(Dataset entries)
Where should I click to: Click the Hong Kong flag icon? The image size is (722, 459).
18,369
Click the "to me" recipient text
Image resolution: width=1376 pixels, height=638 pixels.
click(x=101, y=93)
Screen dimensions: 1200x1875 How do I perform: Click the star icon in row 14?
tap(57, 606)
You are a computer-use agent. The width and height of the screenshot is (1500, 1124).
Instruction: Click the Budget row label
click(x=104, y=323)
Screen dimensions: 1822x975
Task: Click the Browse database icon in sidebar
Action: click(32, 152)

### WHAT TO PRODUCE
Retype every record exactly, omitting nothing.

### EXERCISE OUTPUT
Where should I click to: Click the Hong Kong flag icon? The image size is (722, 459).
18,369
Click the "to me" recipient text
Image resolution: width=1376 pixels, height=638 pixels.
click(x=101, y=93)
Screen dimensions: 1200x1875 How do I perform: Click the star icon in row 14?
tap(57, 606)
You are a computer-use agent. The width and height of the screenshot is (1500, 1124).
Instruction: Click the Budget row label
click(x=104, y=323)
Screen dimensions: 1822x975
Task: Click the Browse database icon in sidebar
Action: click(32, 152)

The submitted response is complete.